私は、その頃、政治家では田中角栄と不破哲三に人間的な魅力を感じていました。自分の考えを、口角泡を飛ばして無理に人に押し付けるような人間は、あまり好きではありませんでした。例えそうであっても、その人の存在そのものが周りをひきつけ感化していくような人がどちらかといえば信用できます。
思想とか主義主張も大切ですが、人への興味の方が強かったような気がします。そんな私は、学生運動にはあまり向いていなかったかもしれません。
サークル活動も熱中することもありましたが、どこかで冷めていたと思います。どんな活動をしてきたかということより、今となっては活動を共にした仲間が懐かしいだけかもしれません。
数年前から同期のメンバーで集まっていましたが、ここ数年はコロナ禍で中断でした。いずれ再開したら、今度はどんな集まりになるのか楽しみです。

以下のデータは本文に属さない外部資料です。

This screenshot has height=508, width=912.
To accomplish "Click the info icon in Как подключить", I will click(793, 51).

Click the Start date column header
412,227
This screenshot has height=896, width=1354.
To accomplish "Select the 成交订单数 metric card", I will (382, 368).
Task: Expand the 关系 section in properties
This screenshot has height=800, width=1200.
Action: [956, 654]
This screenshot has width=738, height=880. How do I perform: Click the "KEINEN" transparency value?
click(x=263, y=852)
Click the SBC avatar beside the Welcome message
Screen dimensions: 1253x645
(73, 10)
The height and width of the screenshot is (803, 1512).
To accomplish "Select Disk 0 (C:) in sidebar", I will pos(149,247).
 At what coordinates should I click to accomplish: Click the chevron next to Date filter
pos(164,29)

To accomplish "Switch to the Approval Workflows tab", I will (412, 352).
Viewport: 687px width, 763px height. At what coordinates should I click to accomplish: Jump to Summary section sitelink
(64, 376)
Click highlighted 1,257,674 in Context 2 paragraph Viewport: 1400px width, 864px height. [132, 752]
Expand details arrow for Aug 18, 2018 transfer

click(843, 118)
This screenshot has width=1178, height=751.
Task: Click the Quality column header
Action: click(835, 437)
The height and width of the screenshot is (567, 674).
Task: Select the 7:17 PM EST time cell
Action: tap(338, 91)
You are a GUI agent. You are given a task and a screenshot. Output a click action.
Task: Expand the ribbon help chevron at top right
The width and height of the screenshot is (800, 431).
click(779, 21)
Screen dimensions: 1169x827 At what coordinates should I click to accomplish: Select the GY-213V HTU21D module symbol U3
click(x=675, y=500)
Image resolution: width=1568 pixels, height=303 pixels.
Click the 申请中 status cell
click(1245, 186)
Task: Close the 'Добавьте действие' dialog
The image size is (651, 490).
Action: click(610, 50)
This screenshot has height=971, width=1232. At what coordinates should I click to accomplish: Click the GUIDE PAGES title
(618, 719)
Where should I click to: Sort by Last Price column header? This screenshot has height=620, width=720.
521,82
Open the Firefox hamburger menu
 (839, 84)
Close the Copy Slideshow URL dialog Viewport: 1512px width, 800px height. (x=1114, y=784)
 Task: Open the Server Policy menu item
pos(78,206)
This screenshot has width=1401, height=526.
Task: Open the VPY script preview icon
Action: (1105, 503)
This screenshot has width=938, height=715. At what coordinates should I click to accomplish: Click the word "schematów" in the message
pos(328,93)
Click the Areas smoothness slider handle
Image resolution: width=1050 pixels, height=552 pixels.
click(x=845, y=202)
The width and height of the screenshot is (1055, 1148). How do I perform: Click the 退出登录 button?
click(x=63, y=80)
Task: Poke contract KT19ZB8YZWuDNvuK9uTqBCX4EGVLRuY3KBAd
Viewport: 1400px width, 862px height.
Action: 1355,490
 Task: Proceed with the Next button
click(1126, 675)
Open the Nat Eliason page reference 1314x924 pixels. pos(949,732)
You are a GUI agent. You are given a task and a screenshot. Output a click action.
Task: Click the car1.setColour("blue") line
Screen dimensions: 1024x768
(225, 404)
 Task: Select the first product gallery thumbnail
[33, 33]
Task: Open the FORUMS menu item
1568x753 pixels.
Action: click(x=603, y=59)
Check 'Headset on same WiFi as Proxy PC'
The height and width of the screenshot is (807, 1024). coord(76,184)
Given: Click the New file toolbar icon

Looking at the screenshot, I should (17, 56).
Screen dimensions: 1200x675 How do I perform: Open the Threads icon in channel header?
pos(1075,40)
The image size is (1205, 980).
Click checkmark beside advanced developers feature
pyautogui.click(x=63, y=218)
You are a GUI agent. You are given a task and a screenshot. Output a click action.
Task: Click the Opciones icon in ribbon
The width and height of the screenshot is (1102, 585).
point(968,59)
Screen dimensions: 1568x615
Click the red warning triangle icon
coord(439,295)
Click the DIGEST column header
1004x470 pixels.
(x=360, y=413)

一人暮らしになった仲間もいます。独居老人とか孤独死が、先に待ち構えているだけではどうも味気ありません。せっかくの仲間です。これからも会う機会があり、楽しさを分かち合えたらそれでいいです。
大学を卒業して、友人たちはそれぞれ就職先を決めていきました。私も神奈川県リハビリテーションセンターを受験し、一次試験を無事通過して余裕でいました。ところが、その後の面接試験で不合格になりました。リハビリテーションの専門職になっていたら、別の人生だったかもしれないと思っています。
その当時は何となく目新しいことをやってみたいという程度だったので、面接官の方はそこをしっかり見抜いていたのでしょう。私は何かにつけて詰めの甘い人間のようです。卒業も間近だったので、慌てて学生課でまだ残っている採用試験を探し、東京都青梅市の児童養護施設の面接を受けました。幸いその場で内定を頂きました。
やれやれと一息ついて過ごしていた数日後、その施設の事務の方から内定取り消しの連絡を受けました。退職予定者が継続して働くことになったとの説明でした。
「その人も大変なんだなあ」と、何となく了解していました。それから2年間、就職浪人です。学生時代の後輩が心の支えでした。ピアノを教えてもらったことや、食事をご馳走になったことは忘れられません。思い出す度に感謝です。